More and more providers in the market
The advantage for the shop operator: as demand for logistics and fulfilment services continues to increase due to the growth of e-commerce, more vendors will enter the market. Even new-comers that have developed comprehensive industry know-how from their own business, will discover the benefits of fulfilment. Even Zalando intends to expand its business model with fulfilment services. The range of services offered by fulfilment providers is constantly growing: Arvato SCM, for example, lets online retailers shoot product photos direct at its warehouse photo studio. Nevertheless, Heinze recommends that shop owners limit themselves to a few partners – after all, every outsider wants a piece of the pie.
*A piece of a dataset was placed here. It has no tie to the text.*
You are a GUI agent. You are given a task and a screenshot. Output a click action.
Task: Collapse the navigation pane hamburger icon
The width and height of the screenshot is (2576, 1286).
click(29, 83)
Another reason in favour of a company taking logistics into its own hands: greater flexibility. If the merchant has the goods in his own warehouse, he can quickly find the product and respond to any customer queries. The same applies for the returns processing: after an initial visual check, it must be decided how to proceed with the returned garment. If a service provider handles this, an extensive checklist needs to be drawn up in that the right decision is made in each individual case. Again, the question remains: is returns processing part of the retailer’s core competence? And how many items must he process, on average? The higher this number, the stronger the case (and the cheaper it becomes) for using a service provider.
Gather multiple offers and renegotiate prices
If a retailer is looking for a fulfilment partner, he should in any case look closely at the market and collect a number of offers. Alongside the service offered, other factors play a role, including geographical coverage, international shipping costs and customs clearance. Finally, the price is important: according to Heinze, is one of the largest expenses. If a service provider dispatches large volume, it can negotiate far better prices with DHL, Hermes & Co.
Hermes Fulfilment offers customers two billing methods: on the one hand, unit-related prices; on the other hand, a net sales solution. In the latter variant, Hermes receives a percentage of net sales from the merchant as consideration for the fulfilment.
Thus, part of the cost-risk remains with the fulfilment service, Urbanke explains, and both the merchant and the service provider are trying equally to keep the return rate as low as possible. The majority of customers currently opts for unit-related pricing, while around a quarter chooses the net sales solution, according to Urbanke. A typical contract is for three years.
Heinze has a further tip for online retailers: to keep costs under control, they should always gather more offers, and renegotiate repeatedly with their service provider. This applies especially if the merchant has strong growth and increasing shipping volumes.